ANGUILLA–Blondel Cluff, Anguilla government’s representative in the United Kingdom (UK) and the European Union (EU), is currently in Anguilla mainly for the opening of the new maternity ward at the Princess Alexandra Hospital. Cluff is the Chief Executive Officer (CEO) of the West India Committee that raised funds for the ward.
In an interview on Radio Anguilla, Cluff spoke about the effect of Brexit on Anguilla and how she and her team have been putting forward the important issues in the UK. She said that the government and people of Anguilla are rated highly in the UK and praised them for their “strength, endurance and unity” especially during the past year after Hurricane Irma. She said that Anguilla has showed the world that they can cope.
She said that one of the main issues after Brexit will be the direct border that Anguilla has with the EU country of St. Martin and how this may affect the people here. She noted that currently there is an issue with Gibraltar and its border with Spain and the fact that Spain may not sign the agreement without a clear position on this. She spoke about how much the people depend on St. Martin, especially for medicine and medical treatment and said that Anguillians must assess the implications and make sure of their position after Brexit. She said that she knows Anguillians will find a way but there needs to be an official way.
Cluff also spoke of the success in getting the Organisation for Economic Cooperation and Development (OECD) to change its rules and allow the UK to use funds for reasonable needs after a disaster. She said that Anguilla has received 65 million pounds sterling for hurricane relief compared with the other two Overseas Territories affected by Irma; Turks and Caicos and the British Virgin Islands that have had to rely on getting loans.

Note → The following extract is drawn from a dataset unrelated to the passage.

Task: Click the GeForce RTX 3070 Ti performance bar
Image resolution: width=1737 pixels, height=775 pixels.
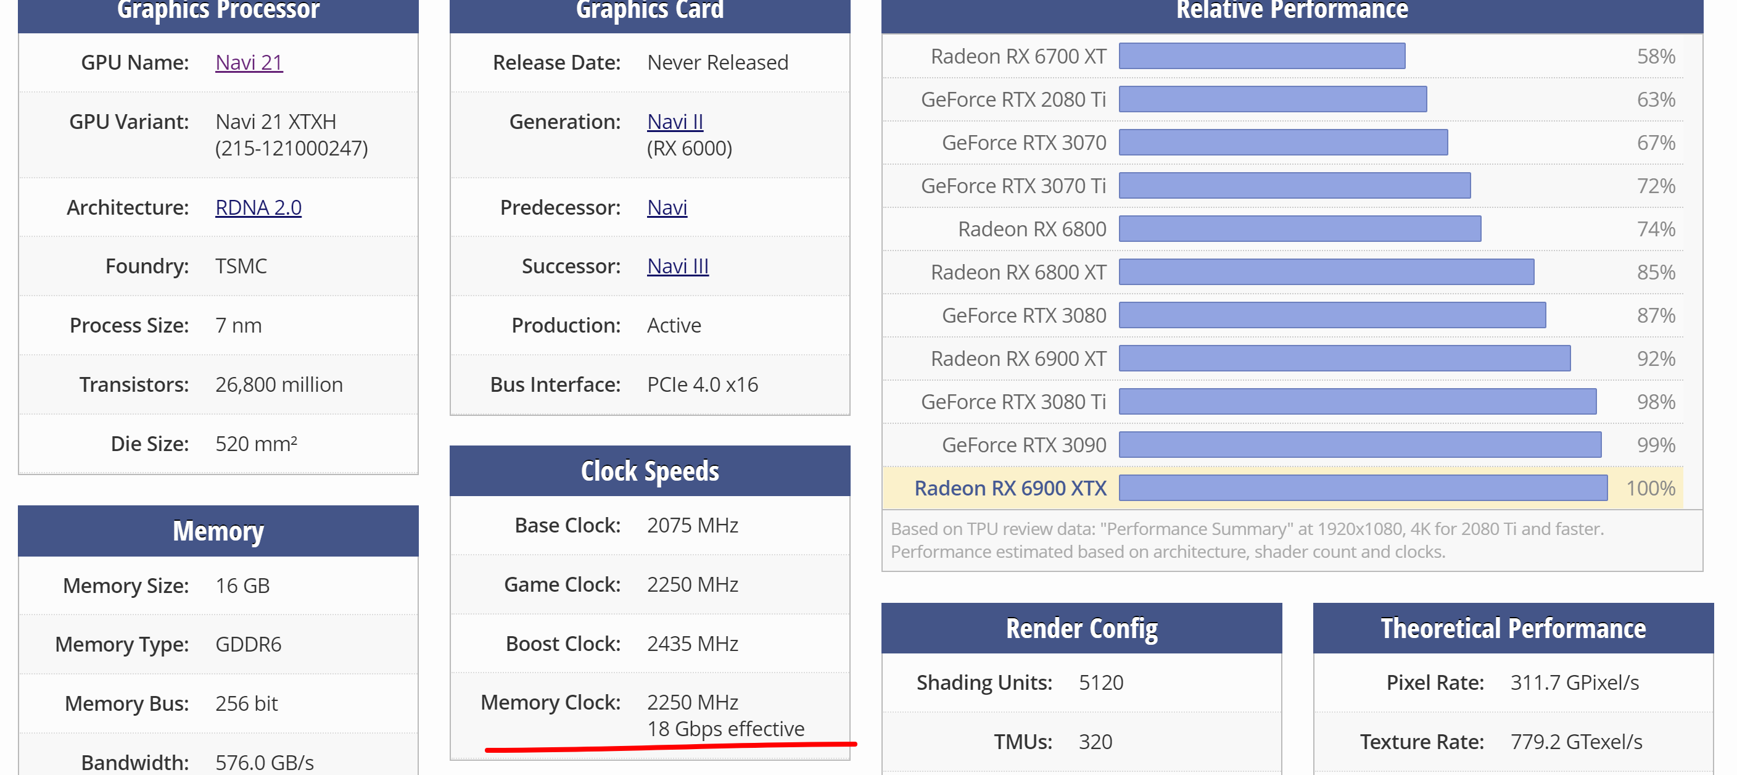Action: 1294,186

Cluff is the chair of the Heritage Lottery Fund and the Prince’s Trust International in the UK. As chair of the West India Committee she visits other Caribbean islands as the organisation’s central mission is to improve the general welfare of the people of the Caribbean and the societies in which they live and work. In her role she is custodian of a collection and library covering 500 years of Caribbean heritage, inscribed by UNESCO as a Memory of the World.